I agree that filesystems must allow almost arbitrary filenames. But some
characters should definitely be forbidden, like '/', '\n' and ' '.

------
goblin89
Unlike a target, .PHONY can be populated incrementally. For example, this:

    
    
        .PHONY: serve live-reload
    
        serve: init deps compile db-setup db-migrate
            rails server
    
        live-reload: yarn
            ./bin/webpack-dev-server --host 127.0.0.1
    

can become this, making things a tiny bit easier to maintain when there are
many targets:

    
    
        .PHONY: serve
        serve: init deps compile db-setup db-migrate
            rails server
    
        .PHONY: live-reload
        live-reload: yarn
            ./bin/webpack-dev-server --host 127.0.0.1 
    

Recently I joined an environment that uses Makefiles as the facade in front of
pretty much everything, from git submodule update shortcuts to building code
and running local development servers.

Surprising myself, I’ve quickly grown to appreciate _working_ Makefiles.

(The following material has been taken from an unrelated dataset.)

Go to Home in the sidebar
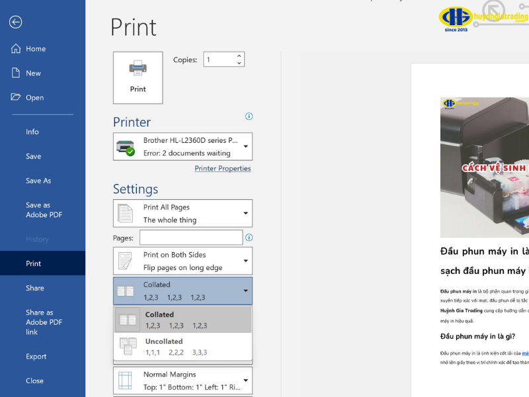 36,49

That
said, since the syntax somewhat encourages terseness, when I need to fix a
non-trivial target it tends to look like black magic—nothing reading a few man
pages can’t fix, but it takes extra time.

It’s not my first choice overall, I prefer to leave out the extra layer and
document direct command-line calls in a README. If a commonly used tool
changes its call in a new version, with README it’s a documentation issue, but
with Makefile it’s broken software.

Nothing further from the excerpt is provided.